→ Exercise details:
Give the number of lines below that hold the string "will", and nothing more.

Stored items:
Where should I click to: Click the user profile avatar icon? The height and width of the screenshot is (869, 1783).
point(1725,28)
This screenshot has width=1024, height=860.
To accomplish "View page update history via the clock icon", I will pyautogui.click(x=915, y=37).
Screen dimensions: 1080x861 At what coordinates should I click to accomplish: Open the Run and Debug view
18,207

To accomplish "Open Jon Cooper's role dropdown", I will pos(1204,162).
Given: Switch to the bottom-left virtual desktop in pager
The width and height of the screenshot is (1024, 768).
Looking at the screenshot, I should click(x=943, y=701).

→ Reply:
2